> _TASK DESCRIPTION_: Edit the material below so that every "Instruction" becomes "Command", and keep all other text the same.
++++ MATERIAL PROVIDED ++++
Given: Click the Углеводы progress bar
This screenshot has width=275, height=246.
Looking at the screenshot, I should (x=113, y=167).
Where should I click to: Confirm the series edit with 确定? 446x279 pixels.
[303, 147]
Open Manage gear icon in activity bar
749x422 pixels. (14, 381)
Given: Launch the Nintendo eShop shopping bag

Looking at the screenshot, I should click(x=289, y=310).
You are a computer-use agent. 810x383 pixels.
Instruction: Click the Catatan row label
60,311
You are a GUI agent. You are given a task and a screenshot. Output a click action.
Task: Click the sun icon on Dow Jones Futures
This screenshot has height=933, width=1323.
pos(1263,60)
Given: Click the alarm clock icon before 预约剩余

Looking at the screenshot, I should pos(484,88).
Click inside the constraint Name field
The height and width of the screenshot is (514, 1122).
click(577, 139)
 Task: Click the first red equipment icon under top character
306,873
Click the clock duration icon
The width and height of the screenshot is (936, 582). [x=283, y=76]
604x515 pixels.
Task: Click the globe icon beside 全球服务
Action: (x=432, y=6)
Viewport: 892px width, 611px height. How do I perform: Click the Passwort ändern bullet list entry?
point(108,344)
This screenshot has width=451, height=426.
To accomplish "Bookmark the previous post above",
++++
> _TASK RESPONSE_:
Given: Click the Углеводы progress bar
This screenshot has width=275, height=246.
Looking at the screenshot, I should (x=113, y=167).
Where should I click to: Confirm the series edit with 确定? 446x279 pixels.
[303, 147]
Open Manage gear icon in activity bar
749x422 pixels. (14, 381)
Given: Launch the Nintendo eShop shopping bag

Looking at the screenshot, I should click(x=289, y=310).
You are a computer-use agent. 810x383 pixels.
Command: Click the Catatan row label
60,311
You are a GUI agent. You are given a task and a screenshot. Output a click action.
Task: Click the sun icon on Dow Jones Futures
This screenshot has height=933, width=1323.
pos(1263,60)
Given: Click the alarm clock icon before 预约剩余

Looking at the screenshot, I should pos(484,88).
Click inside the constraint Name field
The height and width of the screenshot is (514, 1122).
click(577, 139)
 Task: Click the first red equipment icon under top character
306,873
Click the clock duration icon
The width and height of the screenshot is (936, 582). [x=283, y=76]
604x515 pixels.
Task: Click the globe icon beside 全球服务
Action: (x=432, y=6)
Viewport: 892px width, 611px height. How do I perform: Click the Passwort ändern bullet list entry?
point(108,344)
This screenshot has width=451, height=426.
To accomplish "Bookmark the previous post above",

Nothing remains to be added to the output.